## Texte choisi
+===+

# Retroeclairage Clavier PBook Ne Fonctionne Plus



## Jouflu (8 Février 2006)

Mon PB 17" acheté en Septembre focntinnait très bien jusque là.
Mais depuis la mise à jour 10.4.4 le retroeclairage du clavier ne marche plus.
QQ un a une idée  ?  

Please Help !!


----------



## Pomme (8 Février 2006)

Jouflu a dit:
			
		

> Mon PB 17" acheté en Septembre focntinnait très bien jusque là.
> Mais depuis la mise à jour 10.4.4 le retroeclairage du clavier ne marche plus.
> QQ un a une idée  ?
> 
> Please Help !!



Peut-être que tu devrais jeter un coup d'oeil dans les "préférences système" dans la rubrique " dans la rubrique "clavier et souris", avec un peu de chance tu as une case pour réactiver l'éclairage clavier...sinon, bienvenue au club,car mon Powerbook a "perdue" cette fonction et maintenant il s'éteint en même temps que quand je coupe la lumière...  à 2000 euros le bestiau, merci Apple!

+===+

## Matériel fourni

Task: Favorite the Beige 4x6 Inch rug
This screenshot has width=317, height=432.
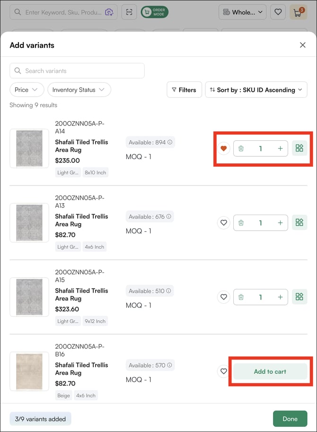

+===+

## Objectif
Citez fidèlement le passage de la discussion sur le rétroéclairage du clavier qui commence par « Peut-être que tu » et se poursuit jusqu'à « bestiau, merci Apple! ».

## Résultat
Peut-être que tu devrais jeter un coup d'oeil dans les "préférences système" dans la rubrique " dans la rubrique "clavier et souris", avec un peu de chance tu as une case pour réactiver l'éclairage clavier...sinon, bienvenue au club,car mon Powerbook a "perdue" cette fonction et maintenant il s'éteint en même temps que quand je coupe la lumière...  à 2000 euros le bestiau, merci Apple!